#### TASK STATEMENT
Reproduce the lines of the records verbatim, beginning with the line containing "Screen dimensions: 1434x736" and continuing through the line containing "Action: [140, 166]".

(Records of locating words and elements)
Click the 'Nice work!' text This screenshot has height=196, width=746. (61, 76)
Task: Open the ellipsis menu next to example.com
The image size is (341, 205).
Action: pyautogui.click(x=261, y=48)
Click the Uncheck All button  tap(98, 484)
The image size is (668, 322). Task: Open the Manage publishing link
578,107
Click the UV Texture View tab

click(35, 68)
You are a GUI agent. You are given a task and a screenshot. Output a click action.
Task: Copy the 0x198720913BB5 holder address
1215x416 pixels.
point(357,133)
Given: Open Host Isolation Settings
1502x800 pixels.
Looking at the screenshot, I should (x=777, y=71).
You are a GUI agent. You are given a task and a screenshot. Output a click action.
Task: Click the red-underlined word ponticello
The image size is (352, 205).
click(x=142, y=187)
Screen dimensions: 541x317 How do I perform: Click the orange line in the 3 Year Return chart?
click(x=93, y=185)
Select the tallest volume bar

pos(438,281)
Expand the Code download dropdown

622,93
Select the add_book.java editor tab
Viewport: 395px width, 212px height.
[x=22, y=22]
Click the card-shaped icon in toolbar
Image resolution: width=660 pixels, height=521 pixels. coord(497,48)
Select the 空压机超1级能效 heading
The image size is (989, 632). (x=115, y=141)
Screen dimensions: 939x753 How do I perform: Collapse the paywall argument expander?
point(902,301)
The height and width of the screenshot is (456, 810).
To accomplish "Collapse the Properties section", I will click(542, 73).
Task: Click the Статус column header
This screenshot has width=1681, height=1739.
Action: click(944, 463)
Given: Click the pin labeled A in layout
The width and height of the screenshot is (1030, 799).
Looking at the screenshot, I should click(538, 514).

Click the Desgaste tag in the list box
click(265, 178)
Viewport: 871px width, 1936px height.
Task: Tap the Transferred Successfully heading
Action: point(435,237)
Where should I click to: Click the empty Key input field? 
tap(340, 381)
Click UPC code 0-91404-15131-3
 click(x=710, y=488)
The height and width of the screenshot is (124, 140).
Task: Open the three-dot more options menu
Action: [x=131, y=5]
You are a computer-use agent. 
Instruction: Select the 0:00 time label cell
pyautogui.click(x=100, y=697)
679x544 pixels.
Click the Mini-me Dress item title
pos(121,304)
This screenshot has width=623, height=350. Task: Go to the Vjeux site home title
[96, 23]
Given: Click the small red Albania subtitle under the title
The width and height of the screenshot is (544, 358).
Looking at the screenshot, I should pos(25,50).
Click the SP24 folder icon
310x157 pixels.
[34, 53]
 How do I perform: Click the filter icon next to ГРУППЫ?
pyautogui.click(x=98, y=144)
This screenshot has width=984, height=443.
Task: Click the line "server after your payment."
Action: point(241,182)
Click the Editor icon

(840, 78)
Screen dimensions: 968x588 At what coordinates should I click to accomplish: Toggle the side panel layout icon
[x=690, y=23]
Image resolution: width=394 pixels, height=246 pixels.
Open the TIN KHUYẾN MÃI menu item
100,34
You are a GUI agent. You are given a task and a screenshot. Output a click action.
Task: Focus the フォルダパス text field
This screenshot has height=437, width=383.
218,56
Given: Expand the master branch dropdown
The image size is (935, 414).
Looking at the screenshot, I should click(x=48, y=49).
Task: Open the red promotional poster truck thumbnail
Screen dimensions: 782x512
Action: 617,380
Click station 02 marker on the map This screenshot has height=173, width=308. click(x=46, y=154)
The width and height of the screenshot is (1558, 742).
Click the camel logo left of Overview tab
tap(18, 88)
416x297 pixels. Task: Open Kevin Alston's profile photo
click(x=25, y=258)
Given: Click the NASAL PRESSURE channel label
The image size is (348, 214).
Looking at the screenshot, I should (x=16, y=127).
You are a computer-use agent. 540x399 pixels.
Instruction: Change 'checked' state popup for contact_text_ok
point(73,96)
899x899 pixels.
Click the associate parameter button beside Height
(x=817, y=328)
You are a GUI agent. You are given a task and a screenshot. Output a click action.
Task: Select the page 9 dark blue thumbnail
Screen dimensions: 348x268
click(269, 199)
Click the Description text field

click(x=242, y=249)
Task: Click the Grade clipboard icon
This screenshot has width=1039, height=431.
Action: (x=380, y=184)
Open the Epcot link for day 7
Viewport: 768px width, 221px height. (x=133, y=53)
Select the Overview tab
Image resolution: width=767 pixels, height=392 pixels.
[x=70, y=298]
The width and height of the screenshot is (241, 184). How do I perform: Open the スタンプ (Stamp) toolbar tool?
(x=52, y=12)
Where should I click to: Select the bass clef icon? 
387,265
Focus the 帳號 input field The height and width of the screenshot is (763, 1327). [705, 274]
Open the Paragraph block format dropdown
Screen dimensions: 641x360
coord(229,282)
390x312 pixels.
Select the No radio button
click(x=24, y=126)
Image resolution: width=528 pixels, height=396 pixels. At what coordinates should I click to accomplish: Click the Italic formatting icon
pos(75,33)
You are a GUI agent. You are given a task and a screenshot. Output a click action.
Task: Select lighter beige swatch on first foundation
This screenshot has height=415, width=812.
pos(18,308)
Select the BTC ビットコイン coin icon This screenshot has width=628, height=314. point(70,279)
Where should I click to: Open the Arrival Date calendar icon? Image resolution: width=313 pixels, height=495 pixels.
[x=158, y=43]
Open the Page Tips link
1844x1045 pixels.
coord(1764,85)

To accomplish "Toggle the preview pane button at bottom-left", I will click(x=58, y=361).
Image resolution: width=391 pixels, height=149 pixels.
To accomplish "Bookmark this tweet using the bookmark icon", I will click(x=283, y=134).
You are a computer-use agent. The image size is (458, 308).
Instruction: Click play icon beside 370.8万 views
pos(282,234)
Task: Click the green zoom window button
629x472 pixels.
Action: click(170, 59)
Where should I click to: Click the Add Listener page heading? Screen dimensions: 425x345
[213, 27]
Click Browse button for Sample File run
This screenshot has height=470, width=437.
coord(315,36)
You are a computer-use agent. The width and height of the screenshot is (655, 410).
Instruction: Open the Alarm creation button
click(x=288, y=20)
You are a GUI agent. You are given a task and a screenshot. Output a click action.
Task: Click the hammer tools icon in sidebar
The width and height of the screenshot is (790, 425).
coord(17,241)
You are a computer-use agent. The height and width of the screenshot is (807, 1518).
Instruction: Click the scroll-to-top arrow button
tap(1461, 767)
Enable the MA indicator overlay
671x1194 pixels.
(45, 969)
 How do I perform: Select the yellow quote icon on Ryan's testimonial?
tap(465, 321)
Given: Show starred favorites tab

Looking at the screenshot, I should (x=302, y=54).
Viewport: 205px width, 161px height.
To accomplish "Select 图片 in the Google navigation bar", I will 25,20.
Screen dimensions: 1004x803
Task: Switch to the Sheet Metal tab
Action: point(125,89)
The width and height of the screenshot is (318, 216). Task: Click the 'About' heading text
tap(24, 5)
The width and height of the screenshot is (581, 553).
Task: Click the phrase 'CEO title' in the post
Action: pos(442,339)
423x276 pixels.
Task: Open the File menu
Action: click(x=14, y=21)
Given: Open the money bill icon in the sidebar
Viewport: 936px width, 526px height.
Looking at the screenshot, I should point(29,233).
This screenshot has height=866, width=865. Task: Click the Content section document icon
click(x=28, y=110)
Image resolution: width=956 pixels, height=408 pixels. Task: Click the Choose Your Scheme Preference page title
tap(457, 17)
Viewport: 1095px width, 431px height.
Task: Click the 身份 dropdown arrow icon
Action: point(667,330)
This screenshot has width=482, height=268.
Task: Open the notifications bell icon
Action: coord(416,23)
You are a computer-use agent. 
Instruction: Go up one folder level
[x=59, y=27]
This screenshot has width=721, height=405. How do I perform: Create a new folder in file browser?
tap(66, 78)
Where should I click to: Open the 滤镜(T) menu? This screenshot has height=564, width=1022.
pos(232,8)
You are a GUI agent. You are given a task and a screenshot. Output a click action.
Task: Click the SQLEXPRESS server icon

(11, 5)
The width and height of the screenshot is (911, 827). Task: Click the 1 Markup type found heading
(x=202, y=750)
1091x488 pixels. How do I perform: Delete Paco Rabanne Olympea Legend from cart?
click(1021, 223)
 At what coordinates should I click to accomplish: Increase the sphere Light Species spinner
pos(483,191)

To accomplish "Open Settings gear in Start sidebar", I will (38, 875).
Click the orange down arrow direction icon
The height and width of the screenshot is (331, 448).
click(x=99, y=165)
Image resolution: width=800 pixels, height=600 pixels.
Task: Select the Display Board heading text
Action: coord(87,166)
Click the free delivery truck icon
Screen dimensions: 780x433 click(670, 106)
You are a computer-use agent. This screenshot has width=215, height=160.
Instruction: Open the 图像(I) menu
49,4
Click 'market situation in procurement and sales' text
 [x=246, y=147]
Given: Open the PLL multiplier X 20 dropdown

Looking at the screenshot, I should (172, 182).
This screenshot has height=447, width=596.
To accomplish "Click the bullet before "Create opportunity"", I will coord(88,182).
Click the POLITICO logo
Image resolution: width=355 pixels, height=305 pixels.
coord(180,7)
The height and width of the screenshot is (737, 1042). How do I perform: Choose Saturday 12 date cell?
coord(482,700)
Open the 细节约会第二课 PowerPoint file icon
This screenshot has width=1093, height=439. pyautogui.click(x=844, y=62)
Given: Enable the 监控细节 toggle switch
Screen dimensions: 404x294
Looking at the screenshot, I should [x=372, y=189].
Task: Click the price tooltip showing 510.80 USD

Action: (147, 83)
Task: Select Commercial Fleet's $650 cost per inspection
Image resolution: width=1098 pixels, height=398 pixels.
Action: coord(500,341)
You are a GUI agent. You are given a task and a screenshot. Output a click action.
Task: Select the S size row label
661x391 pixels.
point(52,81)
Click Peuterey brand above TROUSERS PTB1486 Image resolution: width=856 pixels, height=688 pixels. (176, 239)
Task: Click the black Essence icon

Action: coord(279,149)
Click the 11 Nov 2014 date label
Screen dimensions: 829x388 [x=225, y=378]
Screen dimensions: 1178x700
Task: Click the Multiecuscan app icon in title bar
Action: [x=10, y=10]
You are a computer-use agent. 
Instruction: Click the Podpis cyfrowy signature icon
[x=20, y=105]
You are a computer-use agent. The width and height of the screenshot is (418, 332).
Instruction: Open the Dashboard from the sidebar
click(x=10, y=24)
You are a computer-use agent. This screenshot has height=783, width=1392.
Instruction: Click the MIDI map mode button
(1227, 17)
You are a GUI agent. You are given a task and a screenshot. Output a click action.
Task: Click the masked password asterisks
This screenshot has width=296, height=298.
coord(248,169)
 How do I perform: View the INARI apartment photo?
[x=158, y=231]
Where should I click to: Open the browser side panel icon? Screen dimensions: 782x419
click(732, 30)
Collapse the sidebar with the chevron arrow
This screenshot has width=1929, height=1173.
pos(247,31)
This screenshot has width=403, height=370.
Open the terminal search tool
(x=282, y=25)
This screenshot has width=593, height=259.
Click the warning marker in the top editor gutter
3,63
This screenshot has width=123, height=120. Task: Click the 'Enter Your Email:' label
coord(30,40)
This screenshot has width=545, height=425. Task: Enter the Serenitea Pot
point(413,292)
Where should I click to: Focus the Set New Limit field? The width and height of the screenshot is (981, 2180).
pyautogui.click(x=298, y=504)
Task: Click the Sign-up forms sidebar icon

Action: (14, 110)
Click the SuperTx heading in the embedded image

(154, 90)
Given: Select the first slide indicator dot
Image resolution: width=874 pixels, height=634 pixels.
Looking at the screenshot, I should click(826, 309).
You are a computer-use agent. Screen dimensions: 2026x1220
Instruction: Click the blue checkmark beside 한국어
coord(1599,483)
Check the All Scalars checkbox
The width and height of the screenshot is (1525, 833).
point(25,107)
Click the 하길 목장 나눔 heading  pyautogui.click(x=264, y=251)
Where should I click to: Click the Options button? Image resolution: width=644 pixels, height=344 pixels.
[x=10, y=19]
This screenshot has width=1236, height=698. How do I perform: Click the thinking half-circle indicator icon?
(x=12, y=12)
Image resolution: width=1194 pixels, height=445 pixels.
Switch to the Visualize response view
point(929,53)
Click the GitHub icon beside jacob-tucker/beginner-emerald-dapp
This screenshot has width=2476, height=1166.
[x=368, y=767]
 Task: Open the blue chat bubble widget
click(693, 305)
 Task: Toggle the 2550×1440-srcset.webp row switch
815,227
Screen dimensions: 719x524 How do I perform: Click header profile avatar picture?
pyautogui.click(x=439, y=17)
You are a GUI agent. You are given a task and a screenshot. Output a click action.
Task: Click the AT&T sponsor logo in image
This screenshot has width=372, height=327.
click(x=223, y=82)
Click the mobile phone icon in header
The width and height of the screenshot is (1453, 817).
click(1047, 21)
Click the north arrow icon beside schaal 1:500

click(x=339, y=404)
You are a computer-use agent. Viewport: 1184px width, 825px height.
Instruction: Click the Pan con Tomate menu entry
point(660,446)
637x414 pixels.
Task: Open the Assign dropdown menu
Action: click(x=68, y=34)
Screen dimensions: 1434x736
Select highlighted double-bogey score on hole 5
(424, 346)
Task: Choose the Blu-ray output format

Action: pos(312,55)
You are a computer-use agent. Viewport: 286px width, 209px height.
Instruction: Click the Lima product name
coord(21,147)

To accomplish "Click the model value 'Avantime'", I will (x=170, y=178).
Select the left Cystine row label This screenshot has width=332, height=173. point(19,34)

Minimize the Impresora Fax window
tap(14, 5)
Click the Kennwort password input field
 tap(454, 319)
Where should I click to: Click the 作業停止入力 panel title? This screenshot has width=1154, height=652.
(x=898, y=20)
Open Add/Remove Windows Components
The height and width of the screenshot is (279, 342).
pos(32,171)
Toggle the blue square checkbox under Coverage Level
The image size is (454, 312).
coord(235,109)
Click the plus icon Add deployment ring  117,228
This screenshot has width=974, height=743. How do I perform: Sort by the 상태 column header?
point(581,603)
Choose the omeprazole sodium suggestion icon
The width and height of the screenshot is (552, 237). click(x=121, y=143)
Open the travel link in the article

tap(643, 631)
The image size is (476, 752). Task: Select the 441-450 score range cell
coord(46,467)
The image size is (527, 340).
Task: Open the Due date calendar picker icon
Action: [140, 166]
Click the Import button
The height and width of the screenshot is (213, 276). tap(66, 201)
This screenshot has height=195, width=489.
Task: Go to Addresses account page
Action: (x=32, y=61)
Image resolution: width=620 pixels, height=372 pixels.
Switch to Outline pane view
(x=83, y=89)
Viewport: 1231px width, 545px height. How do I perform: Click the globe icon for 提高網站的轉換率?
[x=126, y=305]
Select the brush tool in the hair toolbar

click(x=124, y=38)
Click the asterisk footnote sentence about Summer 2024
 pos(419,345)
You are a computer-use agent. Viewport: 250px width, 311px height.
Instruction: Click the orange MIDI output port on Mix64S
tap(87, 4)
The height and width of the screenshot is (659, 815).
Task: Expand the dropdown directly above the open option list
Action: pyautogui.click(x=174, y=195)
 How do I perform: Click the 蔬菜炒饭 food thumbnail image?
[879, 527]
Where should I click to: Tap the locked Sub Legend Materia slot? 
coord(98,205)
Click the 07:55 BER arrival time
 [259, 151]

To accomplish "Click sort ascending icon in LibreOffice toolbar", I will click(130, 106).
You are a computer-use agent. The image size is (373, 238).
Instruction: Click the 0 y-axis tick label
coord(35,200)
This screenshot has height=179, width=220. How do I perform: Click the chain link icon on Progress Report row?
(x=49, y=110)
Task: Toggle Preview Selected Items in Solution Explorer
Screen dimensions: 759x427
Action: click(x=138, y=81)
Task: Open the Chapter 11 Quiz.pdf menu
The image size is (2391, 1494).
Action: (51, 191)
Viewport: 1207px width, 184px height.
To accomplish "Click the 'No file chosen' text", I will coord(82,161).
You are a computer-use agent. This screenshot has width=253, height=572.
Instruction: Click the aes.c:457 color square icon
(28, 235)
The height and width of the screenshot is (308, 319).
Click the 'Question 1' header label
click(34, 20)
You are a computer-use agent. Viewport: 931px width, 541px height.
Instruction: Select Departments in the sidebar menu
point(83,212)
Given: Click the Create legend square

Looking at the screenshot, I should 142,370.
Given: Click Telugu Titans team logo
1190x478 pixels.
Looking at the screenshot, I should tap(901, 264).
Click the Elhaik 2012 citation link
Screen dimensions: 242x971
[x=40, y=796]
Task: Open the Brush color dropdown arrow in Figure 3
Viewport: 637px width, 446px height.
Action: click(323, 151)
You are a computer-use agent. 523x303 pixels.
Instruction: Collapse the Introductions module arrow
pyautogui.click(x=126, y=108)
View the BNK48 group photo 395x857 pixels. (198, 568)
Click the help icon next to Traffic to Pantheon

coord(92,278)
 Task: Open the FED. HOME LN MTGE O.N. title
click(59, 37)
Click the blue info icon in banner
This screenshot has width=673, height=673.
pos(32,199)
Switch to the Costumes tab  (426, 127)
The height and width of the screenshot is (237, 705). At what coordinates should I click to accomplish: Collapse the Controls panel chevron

#### RESULT BELOW
Screen dimensions: 1434x736
Select highlighted double-bogey score on hole 5
(424, 346)
Task: Choose the Blu-ray output format

Action: pos(312,55)
You are a computer-use agent. Viewport: 286px width, 209px height.
Instruction: Click the Lima product name
coord(21,147)

To accomplish "Click the model value 'Avantime'", I will (x=170, y=178).
Select the left Cystine row label This screenshot has width=332, height=173. point(19,34)

Minimize the Impresora Fax window
tap(14, 5)
Click the Kennwort password input field
 tap(454, 319)
Where should I click to: Click the 作業停止入力 panel title? This screenshot has width=1154, height=652.
(x=898, y=20)
Open Add/Remove Windows Components
The height and width of the screenshot is (279, 342).
pos(32,171)
Toggle the blue square checkbox under Coverage Level
The image size is (454, 312).
coord(235,109)
Click the plus icon Add deployment ring  117,228
This screenshot has width=974, height=743. How do I perform: Sort by the 상태 column header?
point(581,603)
Choose the omeprazole sodium suggestion icon
The width and height of the screenshot is (552, 237). click(x=121, y=143)
Open the travel link in the article

tap(643, 631)
The image size is (476, 752). Task: Select the 441-450 score range cell
coord(46,467)
The image size is (527, 340).
Task: Open the Due date calendar picker icon
Action: [140, 166]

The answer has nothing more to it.